Choose Electron-Repulsion Integral Builder

Goal

Select and configure the electron-repulsion integral (ERI) method (standard 4-center or Resolution of the Identity).

Why This Matters

Two-electron ERIs come in a number of different flavours that differ in storage and computational cost. You can choose:

  • Standard: exact 4-center ERIs.

  • Resolution of the Identity (RI): introduces an auxiliary basis and factorizes ERIs into cheaper 3-center forms

Both are widely used in practice. RI is in many cases much faster, with a significant memory reduction.

Steps

  1. Open the integral picker

Several builders support choosing the integral strategy. Here we use the standard ground state problem builder as an example.

import qrunch as qc

problem_builder = (
    qc.problem_builder_creator()
    .ground_state()
    .standard()
    .choose_repulsion_integral_builder()
    # .<pick-one-integral-builder>(...)
    .create()
)
  1. Option A — Use standard 4-center ERIs (exact)

    import qrunch as qc
    
    problem_builder = (
        qc.problem_builder_creator()
        .ground_state()
        .standard()
        .choose_repulsion_integral_builder()
        .standard()                         # exact 4-center two-electron integrals
        .create()
    )
    

    Use this when you want the reference “exact” integral evaluation.

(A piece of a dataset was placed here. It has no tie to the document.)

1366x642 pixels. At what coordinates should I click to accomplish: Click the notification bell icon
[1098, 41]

  2. Option B — Use Resolution of the Identity (RI) with an auxiliary basis

    RI replaces 4-center integrals by products of 3-center terms using an auxiliary basis.

    import qrunch as qc
    
    problem_builder = (
        qc.problem_builder_creator()
        .ground_state()
        .standard()
        .choose_repulsion_integral_builder()
        .resolution_of_the_identity(auxiliary_basis="weigend")
        .create()
    )
    

    Notes:

    • auxiliary_basis accepts common RI auxiliary families (e.g., "weigend"). Use the same quality as your orbital basis.

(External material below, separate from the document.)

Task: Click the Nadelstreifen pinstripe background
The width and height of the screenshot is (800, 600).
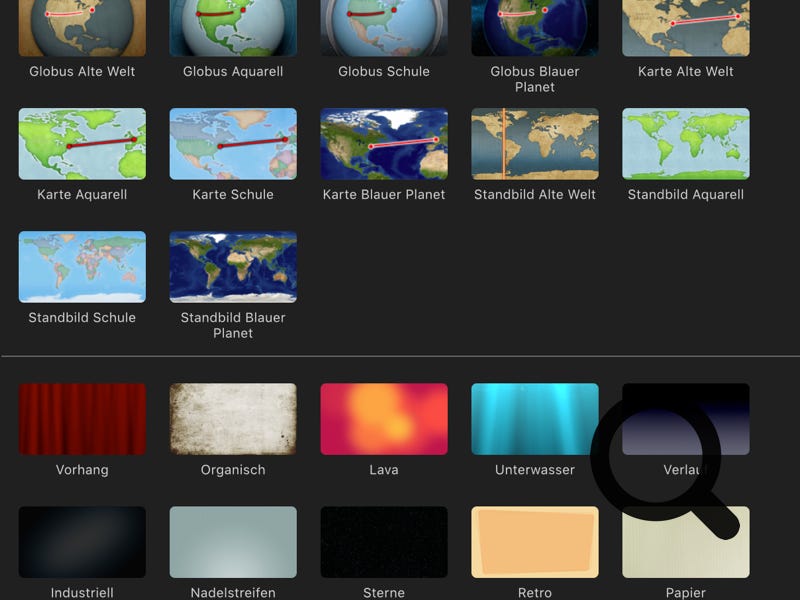Action: (233, 542)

Combining RI Integrals, Active Space, and Dense Integral Transformation

You can combine resolution-of-the-identity integrals with active space selection and a final dense integral transformation. This workflow is useful when you want to:

  • Evaluate the inactive electron energy using RI integrals for efficiency;

  • Restrict the problem to an Active Space;

  • Transform the active-space Molecular Orbital integrals into a fully dense \(N^4\) tensor format, where \(N\) is the number of active molecular orbitals.

Example:

from qrunch import problem_builder_creator

problem_builder = (
    problem_builder_creator()
    .ground_state()
    .standard()
    .choose_repulsion_integral_builder()
    .resolution_of_the_identity()
    .add_problem_modifier()
    .active_space(
        number_of_active_spatial_orbitals=8,
        number_of_active_alpha_electrons=6
    )
    .add_problem_modifier()
    .to_dense_integrals()
    .create()
)

How it works:

  1. RI Integrals are used in Active Space Restriction: the inactive electron energy is computed using resolution-of-the-identity integrals. This can be significantly faster and less memory-intensive than standard four-center integrals.

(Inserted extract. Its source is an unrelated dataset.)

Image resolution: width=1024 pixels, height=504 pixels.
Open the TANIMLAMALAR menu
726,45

  2. Dense Integral Transformation: after restricting to the active space, the much smaller active-space MO integrals are transformed into a dense \(N^4\) array - as if exact ERIs were used. This format can be advantageous when running adaptive VQEs.

Note that the order of modifiers matters: the active space modifier must come before the dense integral modifier. Otherwise, the dense transformation would be applied to the full set of orbitals, which is very memory-intensive and potentially not feasible.

Troubleshooting

  • Unknown auxiliary basis name: check spelling.

  • Large discrepancy vs Standard: ensure the orbital basis and auxiliary basis are compatible in quality.